--- WHAT TO PRODUCE ---
An exact copy of the data is required, with no pictures in it.

--- Collected data ---
------------------------------------------------------------------------

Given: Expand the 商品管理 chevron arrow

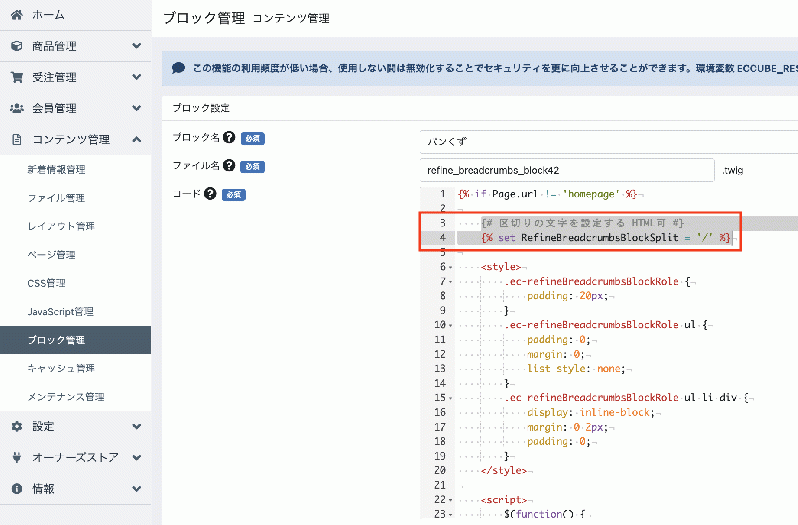Looking at the screenshot, I should [x=136, y=46].
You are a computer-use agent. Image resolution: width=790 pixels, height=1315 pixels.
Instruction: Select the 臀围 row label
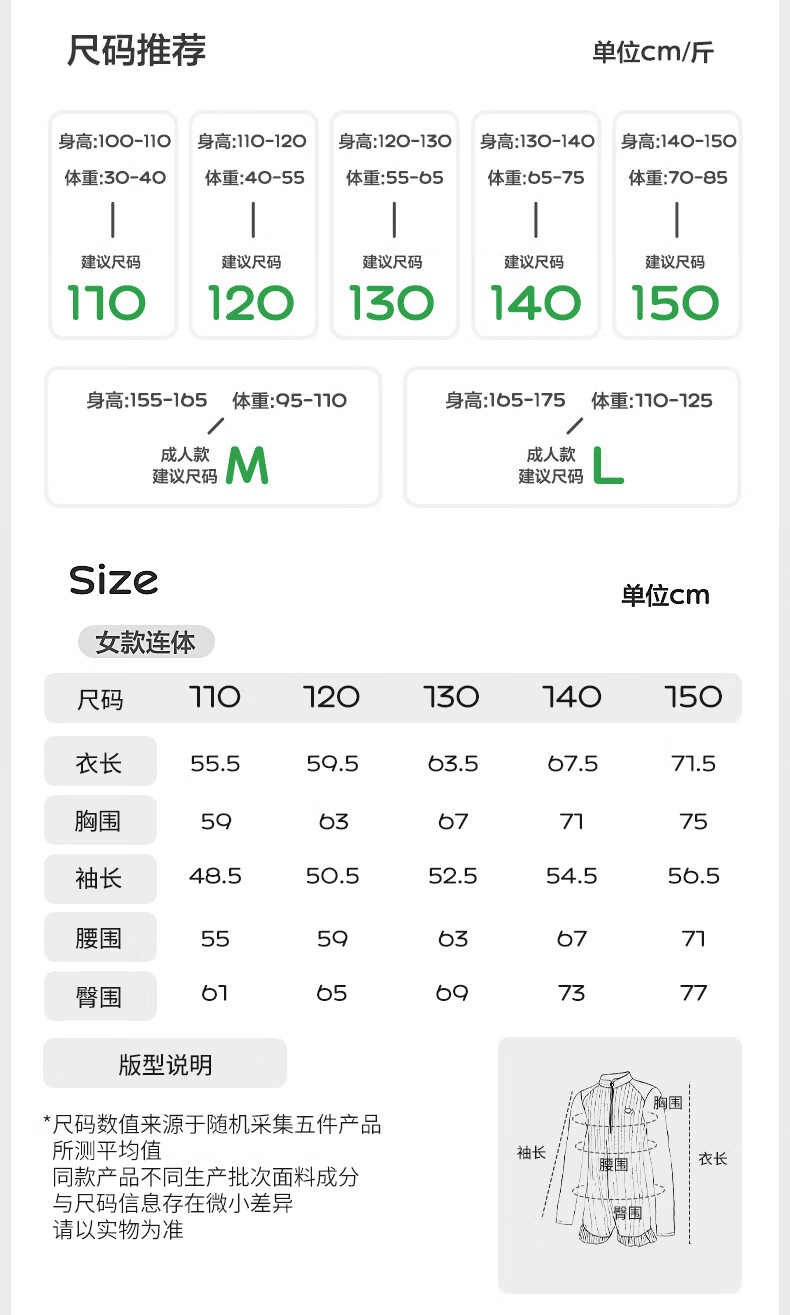100,996
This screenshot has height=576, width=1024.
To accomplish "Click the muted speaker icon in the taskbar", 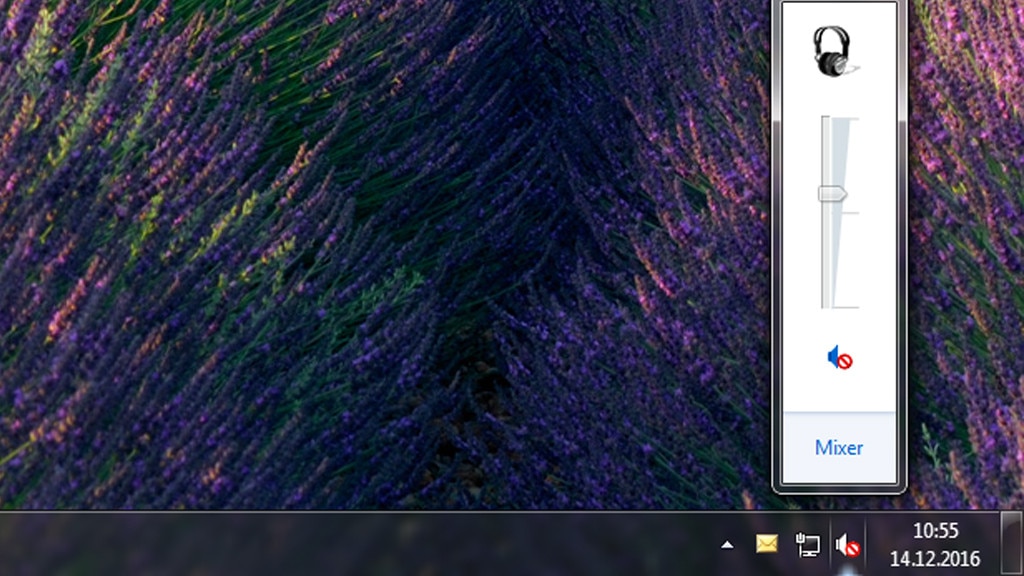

------------------------------------------------------------------------

--- WRITTEN ANSWER ---
Given: Expand the 商品管理 chevron arrow

Looking at the screenshot, I should [x=136, y=46].
You are a computer-use agent. Image resolution: width=790 pixels, height=1315 pixels.
Instruction: Select the 臀围 row label
100,996
This screenshot has height=576, width=1024.
To accomplish "Click the muted speaker icon in the taskbar", 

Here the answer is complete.